Mas revela a existência de: um líder; braço direito para administrar efetivamente as empresas; pessoas que dão nome para criação das empresas, núcleo contábil e jurídico (para não deixar as pequenas empresas ultrapassarem o valor e saírem do Simples); e pessoas que efetivamente vão aos processos licitatórios com empresas A, B, C e fazem toda a logística.
Serviços aparentemente ocorreram, apesar da fraude em licitação
Sobre os R$ 71 milhões apurados – que, segundo o MP, é um valor conservador, ou seja, tem relação apenas com os 178 municípios de Goiás –, o promotor diz os que serviços ocorreram. “Contudo, não podemos admitir o enriquecimento ilícito por meio de fraude.”
De acordo com ele, o Ministério Público possui mecanismos para buscar a restituição da sociedade. “As prefeituras, até então, não tinham ciência disso.
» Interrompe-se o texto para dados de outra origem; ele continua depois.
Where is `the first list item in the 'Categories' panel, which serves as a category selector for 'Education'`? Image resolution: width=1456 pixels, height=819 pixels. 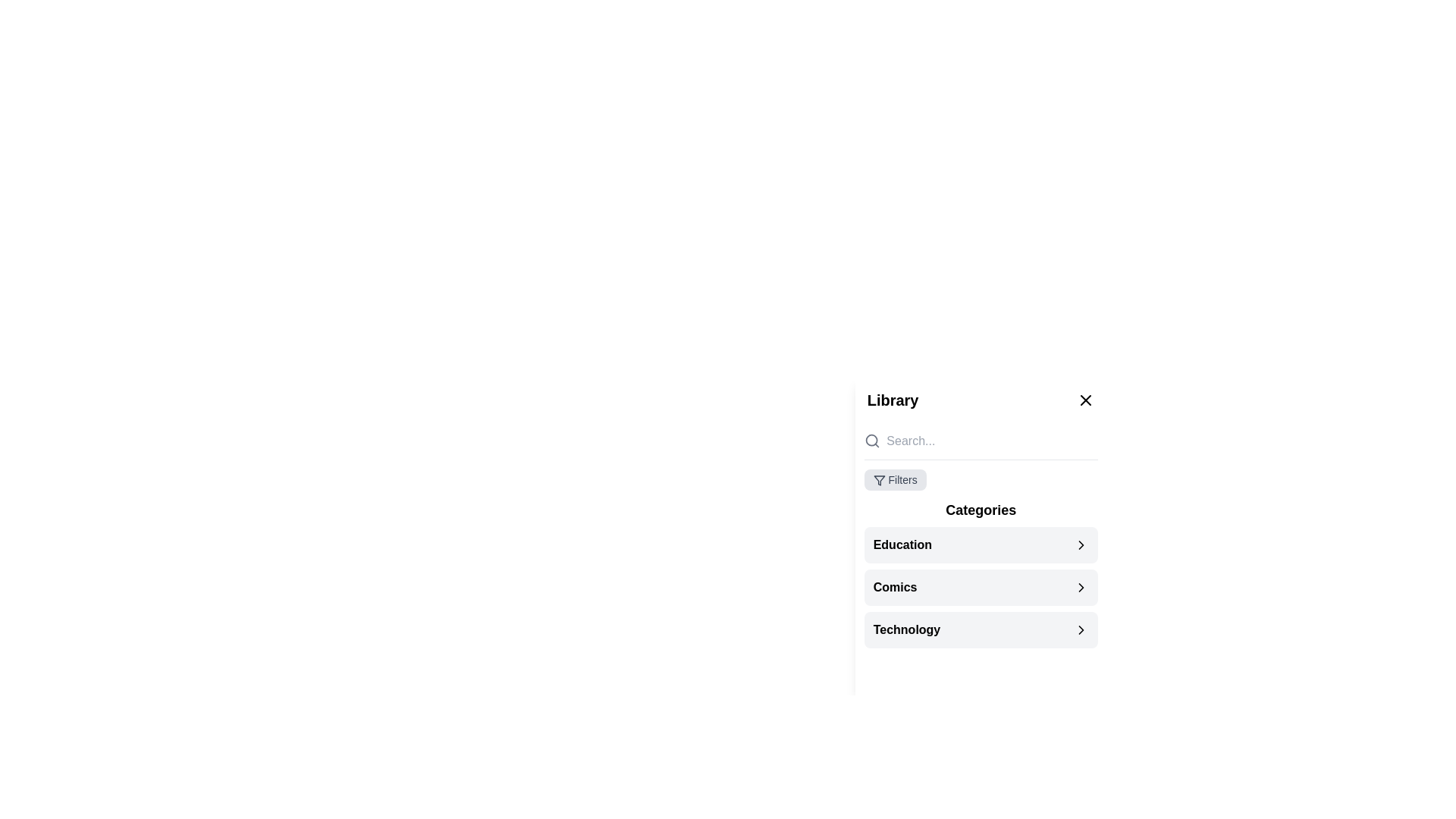 the first list item in the 'Categories' panel, which serves as a category selector for 'Education' is located at coordinates (981, 535).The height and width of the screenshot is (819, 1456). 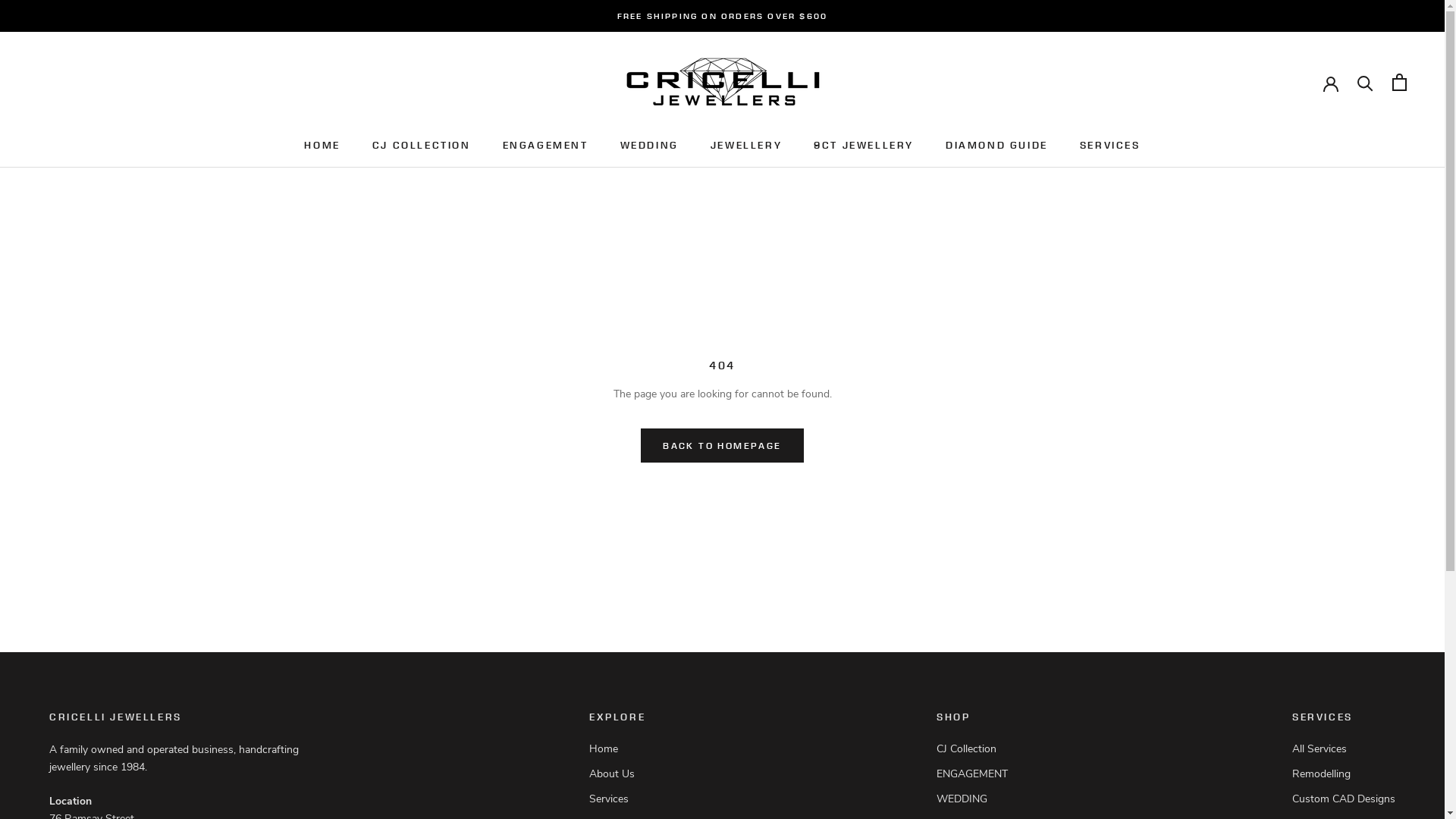 I want to click on 'Services', so click(x=626, y=798).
Uma decisão, agora, autoriza o MP a compartilhar as informações com os municípios para tomarem as devidas providências.”
Segundo Sandro, o próximo passo é oficiar as prefeituras que, percebendo a fraude, não tem outra escolha a não ser anularem os contratos. “Cada município tem sua realidade. Mas é possível a contratação emergencial para que a cidade não fique desguarnecida e para que as fraudes não prevaleçam.”
Prefeitura de Goiânia sobre a na Comurg
À época, a Prefeitura de Goiânia informou, por meio de nota, que está à disposição para colaborar com as investigações. Ressalta ainda que as informações iniciais apontam para suposto esquema ilícito, que teria acontecido em gestões anteriores.
“Não existe investigação contra servidores públicos ou por crime de improbidade administrativa. Apenas foram coletados documentos para subsidiar a investigação contra um grupo empresarial”, diz a nota.
A prefeitura ainda informa que o Executivo municipal se mantém à disposição da Justiça para quaisquer esclarecimentos e fará acompanhamento do caso para a adoção de todas medidas cabíveis, caso sejam identificadas.
Em nota, a Comurg disse que está colaborando e à inteira disposição do MP para esclarecimentos sobre a ação a respeito de processos licitatórios provenientes de contratações realizadas em gestões anteriores. “Informamos que a Companhia não é alvo da investigação e que é de interesse da Comurg que tudo seja esclarecido”, diz o texto.